___ Sumber
Mewujudkan pencitraan merupakan strategi yang efektif dalam membangun kepercayaan masyarakat (trust building). Kiranya akan menjadi sebuah kejanggalan bila hanya menuntut kesadaran masyarakat untuk percaya dengan polisi bila citra polisi tak lagi berkenan di hati masyarakat. Disadari bahwa kepercayaan yang tengah dan terus dibangun oleh kepolisian masih perlu dikembangkan terus-menerus. Bila disimak dari pemahaman dari aspek kultur maka akan semakin membuka wacana bahwa kultur terkait dengan nilai-nilai yang dilahirkan dari proses perilaku organisasi yang positif dan bermanfaat dalam keberadaan organisasi tersebut.
Dalam salah satu tuntutannya adalah bahwa setiap anggota kepolisian wajib memahami dan menerapkan kultur kepolisian baik dalam menegakkan hukum maupun melayani dan mengayomi serta melindungi masyarakatnya. Karena setiap anggota kepolisian merupakan kepanjangan tangan negara selaku aparat penegak hukum dalam tanggungjawabnya memelihara Kamtibmas. Sikap dan perilaku yang telah menjadi kebiasaan serta nilai-nilai dalam organisasi kepolisian inilah yang pada gilirannya diharapkan mampu menjadikan nilai-nilai dan kultur yang mampu merubah tampilan individu atau kelompok dalam suatu organisasi khususnya dalam institusi kepolisian yang profesional sebagaimana tuntutan masyarakatnya.
Membangun Kultur Polmas bagi Kepolisian di Indonesia merupakan upaya peningkatan kualitas kinerja dan profesionalisme guna mewujudkan kepolisian sipil yang demokratis. pembangunan aspek kultur yang terus bergulir antara lain melalui kebijakan dan strategi penerapan model perpolisian masyarakat dalam penyelenggaraan tugas kepolisian. Keterkaitan dengan aspek strategi lainnya adalah bahwa kepolisian melalui grand Strateginya tahun 2005 sampai dengan 2010 salah satu sasarannya adalah membangun kepercayaan masyarakat.
Polmas sebagai salah satu paradigma baru di lingkungan organisasi kepolisian di negara Indonesia, dalam aplikasinya melalui kehadiran polisi di tengah masyarakat dengan cara lebih mengedepankan aspek-aspek preemtif dan preventif bukan lagi represif. Untuk mendukung kultur Polmas perlu dibangun kebijakan strategis yang sifatnya desentralisasi kewenangan pada unit Community Policing, serta adanya kewenangan. David H. Bayley berpendapat bahwa terdapat sistem tiga tingkat yang saling terkait erat. Kegiatan kepolisian komunitas ini merupakan kegiatan yang sistematis dan terprogram, seperti halnya Koban di Jepang, keberadaan pos polisi di semua tingkat kelurahan dapat dijadikan ujung tombak operasional perpolisian masyarakat.
______
Tugas yang Diberikan 1: Menurut teks sumber tentang kultur Polmas, apa salah satu sasaran grand strategi kepolisian tahun 2005 sampai dengan 2010?
___ Catatan Sumber
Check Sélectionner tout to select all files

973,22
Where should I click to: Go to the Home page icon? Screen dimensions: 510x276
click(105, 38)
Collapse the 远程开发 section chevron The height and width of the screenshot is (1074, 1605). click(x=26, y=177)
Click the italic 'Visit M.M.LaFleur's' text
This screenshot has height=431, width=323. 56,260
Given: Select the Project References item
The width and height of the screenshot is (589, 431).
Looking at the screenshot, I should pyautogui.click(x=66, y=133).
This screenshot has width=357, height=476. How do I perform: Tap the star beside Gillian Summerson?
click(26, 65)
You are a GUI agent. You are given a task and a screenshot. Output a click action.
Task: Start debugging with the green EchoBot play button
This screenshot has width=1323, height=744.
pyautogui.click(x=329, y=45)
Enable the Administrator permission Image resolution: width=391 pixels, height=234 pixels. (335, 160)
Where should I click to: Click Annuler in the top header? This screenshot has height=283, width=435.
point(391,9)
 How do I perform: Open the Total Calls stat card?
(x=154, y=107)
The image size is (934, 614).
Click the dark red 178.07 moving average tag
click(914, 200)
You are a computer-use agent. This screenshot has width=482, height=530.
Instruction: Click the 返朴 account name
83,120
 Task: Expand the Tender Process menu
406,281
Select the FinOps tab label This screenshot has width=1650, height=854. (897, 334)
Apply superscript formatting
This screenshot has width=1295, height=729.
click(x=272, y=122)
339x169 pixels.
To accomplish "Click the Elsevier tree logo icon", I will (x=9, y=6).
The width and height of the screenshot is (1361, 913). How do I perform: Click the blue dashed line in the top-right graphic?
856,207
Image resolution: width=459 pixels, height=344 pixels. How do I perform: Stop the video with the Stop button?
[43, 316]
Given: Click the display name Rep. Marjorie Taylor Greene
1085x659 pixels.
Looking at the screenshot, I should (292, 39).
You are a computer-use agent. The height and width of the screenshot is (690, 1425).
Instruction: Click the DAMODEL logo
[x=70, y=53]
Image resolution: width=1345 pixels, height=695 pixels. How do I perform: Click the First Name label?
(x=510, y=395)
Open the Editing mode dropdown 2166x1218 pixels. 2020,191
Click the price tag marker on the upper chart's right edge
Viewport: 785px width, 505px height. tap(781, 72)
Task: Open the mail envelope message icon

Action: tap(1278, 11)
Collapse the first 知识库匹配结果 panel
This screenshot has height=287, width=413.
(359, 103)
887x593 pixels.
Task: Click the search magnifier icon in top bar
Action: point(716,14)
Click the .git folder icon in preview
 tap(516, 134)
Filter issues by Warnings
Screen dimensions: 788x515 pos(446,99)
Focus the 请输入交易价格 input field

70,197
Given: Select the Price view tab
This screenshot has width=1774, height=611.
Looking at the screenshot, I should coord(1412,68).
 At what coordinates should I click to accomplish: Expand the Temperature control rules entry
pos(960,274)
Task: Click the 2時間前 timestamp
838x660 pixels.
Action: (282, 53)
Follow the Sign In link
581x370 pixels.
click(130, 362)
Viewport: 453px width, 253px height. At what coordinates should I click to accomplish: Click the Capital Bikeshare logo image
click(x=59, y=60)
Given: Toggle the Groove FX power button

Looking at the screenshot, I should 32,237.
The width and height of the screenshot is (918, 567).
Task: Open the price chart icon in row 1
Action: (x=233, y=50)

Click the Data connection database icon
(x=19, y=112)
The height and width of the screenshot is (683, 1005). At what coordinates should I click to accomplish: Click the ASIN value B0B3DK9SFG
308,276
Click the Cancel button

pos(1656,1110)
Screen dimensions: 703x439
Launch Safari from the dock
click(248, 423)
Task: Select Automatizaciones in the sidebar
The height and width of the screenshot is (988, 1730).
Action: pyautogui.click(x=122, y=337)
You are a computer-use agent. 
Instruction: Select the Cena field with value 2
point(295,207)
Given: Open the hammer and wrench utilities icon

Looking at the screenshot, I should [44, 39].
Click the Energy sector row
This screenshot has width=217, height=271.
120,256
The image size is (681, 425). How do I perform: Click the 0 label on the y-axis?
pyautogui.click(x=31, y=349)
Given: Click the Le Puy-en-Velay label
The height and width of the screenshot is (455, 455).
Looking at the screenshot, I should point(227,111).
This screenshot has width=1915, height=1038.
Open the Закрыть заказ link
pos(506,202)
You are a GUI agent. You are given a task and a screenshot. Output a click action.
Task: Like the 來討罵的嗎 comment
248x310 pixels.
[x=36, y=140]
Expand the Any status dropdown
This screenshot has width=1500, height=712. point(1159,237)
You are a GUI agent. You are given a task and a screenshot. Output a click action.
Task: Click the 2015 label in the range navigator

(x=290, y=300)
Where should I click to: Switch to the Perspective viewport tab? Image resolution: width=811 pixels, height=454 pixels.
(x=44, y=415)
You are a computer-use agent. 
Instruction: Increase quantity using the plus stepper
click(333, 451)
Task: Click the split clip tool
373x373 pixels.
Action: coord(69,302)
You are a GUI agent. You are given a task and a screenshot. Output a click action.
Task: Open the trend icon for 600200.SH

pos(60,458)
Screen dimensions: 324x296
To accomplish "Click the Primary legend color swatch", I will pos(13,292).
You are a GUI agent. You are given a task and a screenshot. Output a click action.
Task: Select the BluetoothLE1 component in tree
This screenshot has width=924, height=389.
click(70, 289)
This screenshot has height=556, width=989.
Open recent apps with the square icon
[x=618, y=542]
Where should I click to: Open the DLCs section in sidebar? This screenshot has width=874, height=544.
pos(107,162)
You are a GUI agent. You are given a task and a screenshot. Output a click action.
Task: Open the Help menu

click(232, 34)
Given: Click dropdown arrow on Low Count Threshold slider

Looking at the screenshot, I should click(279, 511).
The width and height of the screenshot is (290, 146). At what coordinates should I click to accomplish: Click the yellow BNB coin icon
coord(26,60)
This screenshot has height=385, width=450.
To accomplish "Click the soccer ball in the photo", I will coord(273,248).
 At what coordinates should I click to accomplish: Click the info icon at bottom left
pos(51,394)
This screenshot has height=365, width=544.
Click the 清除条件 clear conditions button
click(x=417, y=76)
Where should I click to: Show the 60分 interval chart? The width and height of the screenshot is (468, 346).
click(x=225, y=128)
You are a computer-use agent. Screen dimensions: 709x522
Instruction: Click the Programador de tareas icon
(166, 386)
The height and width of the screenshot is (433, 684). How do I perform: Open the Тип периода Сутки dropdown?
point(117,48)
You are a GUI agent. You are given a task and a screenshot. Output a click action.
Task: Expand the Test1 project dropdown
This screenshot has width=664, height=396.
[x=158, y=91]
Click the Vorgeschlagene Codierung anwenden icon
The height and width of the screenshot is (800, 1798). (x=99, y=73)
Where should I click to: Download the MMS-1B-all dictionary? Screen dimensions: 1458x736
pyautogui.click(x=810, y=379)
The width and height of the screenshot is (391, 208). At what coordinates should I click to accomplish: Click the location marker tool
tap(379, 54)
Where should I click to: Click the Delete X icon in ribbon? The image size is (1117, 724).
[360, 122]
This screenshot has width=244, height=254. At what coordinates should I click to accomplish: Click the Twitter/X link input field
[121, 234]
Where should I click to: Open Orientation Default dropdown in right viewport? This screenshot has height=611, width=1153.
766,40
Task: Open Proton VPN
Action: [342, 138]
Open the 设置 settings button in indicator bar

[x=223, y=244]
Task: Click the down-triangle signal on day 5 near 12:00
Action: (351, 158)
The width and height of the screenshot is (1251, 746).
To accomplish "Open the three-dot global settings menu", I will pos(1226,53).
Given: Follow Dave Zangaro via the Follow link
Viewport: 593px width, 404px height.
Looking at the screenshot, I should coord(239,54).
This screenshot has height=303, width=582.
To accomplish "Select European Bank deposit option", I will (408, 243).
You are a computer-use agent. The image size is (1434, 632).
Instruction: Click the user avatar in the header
______
Tugas yang Diberikan 2: Ketik ulang tanpa perubahan bagian catatan di atas, mulai dari baris yang memuat "You are a computer-use agent. The image" hingga akhir catatan.

Jawaban 1: Salah satu sasarannya adalah membangun kepercayaan masyarakat.

Jawaban 2:
You are a computer-use agent. The image size is (1434, 632).
Instruction: Click the user avatar in the header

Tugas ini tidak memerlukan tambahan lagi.